Dass auch eine solche Formulierung eine Altersdiskriminierung darstellen kann, hat nunmehr das Bundesarbeitsgericht in seinem Urteil vom 24. Januar 2013 (8 AZR 429/11) entschieden.
Das Gericht hat dabei festgestellt, dass dann, wenn ein öffentlicher Arbeitgeber in einer an „Berufsanfänger“ gerichteten Stellenanzeige für ein Traineeprogramm „Hochschulabsolventen/Young Professionells“ sucht und er einen 36jährigen Bewerber mit Berufserfahrung bei einer Rechtschutzversicherung und als Rechtsanwalt ablehnt, dies ein Indiz für eine Benachteiligung dieses Bewerbers wegen seines Alters sei.
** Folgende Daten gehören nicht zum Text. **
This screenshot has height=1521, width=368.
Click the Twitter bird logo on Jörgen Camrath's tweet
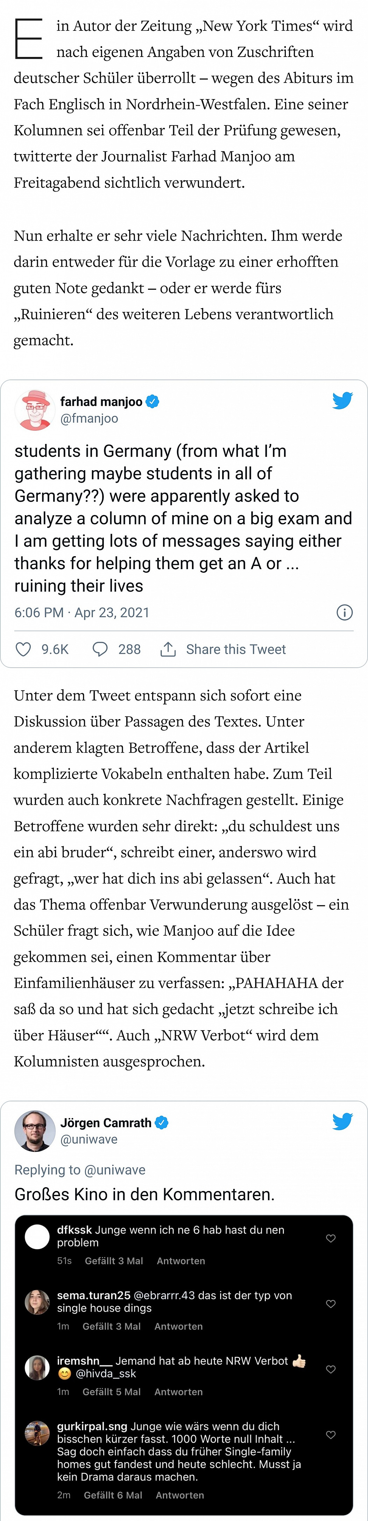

Folge ist, dass dann der Arbeitgeber die Beweislast dafür trägt, dass ein solcher Verstoß nicht vorgelegen hat. Er darf sich aber darauf berufen, dass der Bewerber aufgrund seiner im Vergleich zu den Mitbewerbern schlechteren Examensnoten nicht in die eigentliche Bewerberauswahl einbezogen worden ist.
Der Entscheidung lag folgender Sachverhalt zu Grunde:
Die Beklagte – eine öffentlich-rechtliche Krankenhausträgerin – hatte Zeitungsinserate aufgegeben, in denen es u.a. heißt: „Die C. hat in den kommenden Jahren einen relevanten Bedarf an Nachwuchsführungskräften. Um diesen abzudecken, gibt es ein spezielles Programm für Hochschulabsolventen/Young Professionells: Traineeprogramm an der C. Dabei sollen jährlich zunächst zwei Hochschulabsolventen rekrutiert und dem Programm „C“ zugeführt werden. Da es sich per definitionem um Berufsanfänger handelt, stehen neben den erworbenen Fähigkeiten vor allem die persönlichen Eigenschaften im Mittelpunkt.“
Der damals 36jährige Kläger, ein Volljurist mit mehrjähriger Berufserfahrung, erhielt auf seine Bewerbung eine Absage. Dies sah er als eine Benachteiligung wegen seines Alters an und verlangte von der Beklagten eine Entschädigung. Die Beklagte bestritt eine solche Diskriminierung und machte geltend, sie habe eine Auswahl nach den Examensnoten getroffen und nur diejenigen Bewerber in Betracht gezogen, die Examensnoten von gut oder sehr gut aufgewiesen hätten. Die Vorinstanzen haben die Klage abgewiesen.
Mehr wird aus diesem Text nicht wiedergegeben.